正纳闷,殿内传来有力的脚步声,到了金丝楠木屏风后声音便停了。
“末将拜见陛下!”
声如洪钟的见礼之后紧接着响起盔甲摩擦的声音。
顾浅还听到了“咚”地一声磕头。
“平身。”
“谢陛下!”
“怎的耽误许久?”
禁军统领一听,又跪下去重重磕了一个头,才说:
“陛下饶命!今夜末将不当值,故而来得晚了。”
顾浅心说倒是我冤枉你了。
她盘坐在床上,语气平静:“起来吧,别动不动就求饶,挺大个老爷们也不嫌丢脸。”
禁军统领面上红了红,站起来抱拳问道:“不知陛下召末将前来有何吩咐?”
“你上前来,朕与你细说。”
“……末将不敢。”禁军统领脸更红了。
顾浅挑眉:“不敢就去死!”
反正女帝荒淫无道,大概率也暴戾弑杀。
刚刚已经埋了一批,现在多杀一个不算多。
禁军统领一个箭步闪身绕过屏风,“chua”地一声伏跪在凤床前,头也不敢抬。
他没戴铁质兜鍪(móu)。
“请陛下吩咐!”
顾浅瞟了宫娥秀儿一眼。
秀儿接收到女帝眼里的意思,立马躬身无声退了出去。
顾浅看着禁军统领的脑瓜顶轻声道:“你统计一下,皇宫内外不论文武百官还是世家贵族,只要在这宫内当值的、或者能递帖子入宫的男人,姓名或字里带‘齐’字音的,都给朕汇报上来。”

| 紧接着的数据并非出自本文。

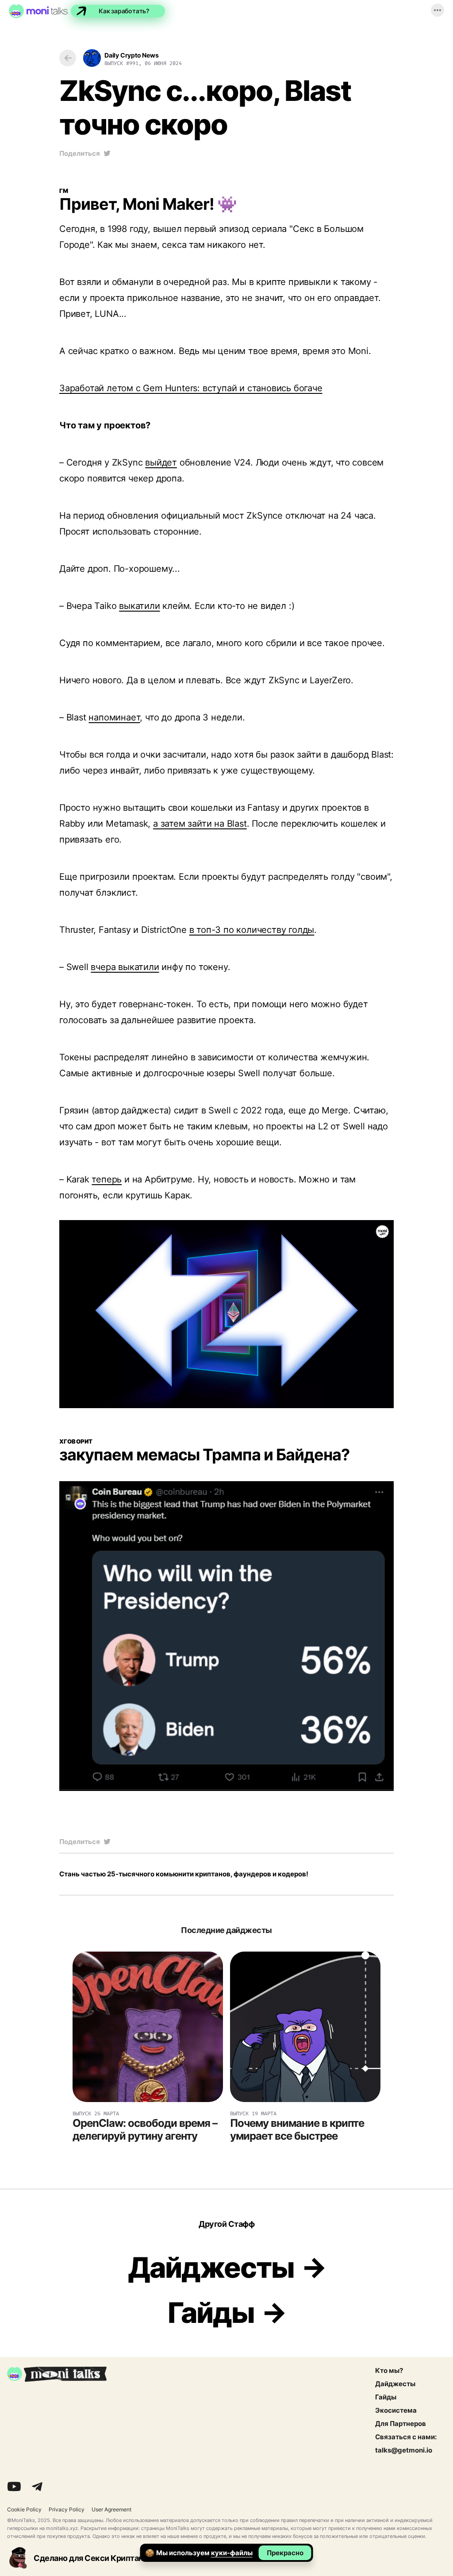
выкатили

她要知道顾秧今晚搞的到底是谁,不是为了杀人,而是避坑。
别到时候傻不愣登把对方当自己人,被人卖了还不知道。
“此事朕只交与你一人秘密执行。若是走漏了风声,朕杀你全家!”顾浅凶巴巴的。
“末将明白,必不负圣恩!”禁军统领双手抱拳信誓旦旦。
顾浅问:“嗯,你叫什么名儿?”
“末、末将齐小飞。”他答得有些心慌。
齐……小飞。
“抬起头来。”
齐小飞抬头,目光垂望着脚踏上女帝的靸鞋。
顾浅只瞧了他一眼——生得平平无奇,皮肤还黝黑黝黑的。
“去吧,好好办事,办好了有赏。”
齐小飞告辞后忐忑地走了,在大殿门口遇到来上值的大内总管吴大监,两人互相颔首便各自忙去了。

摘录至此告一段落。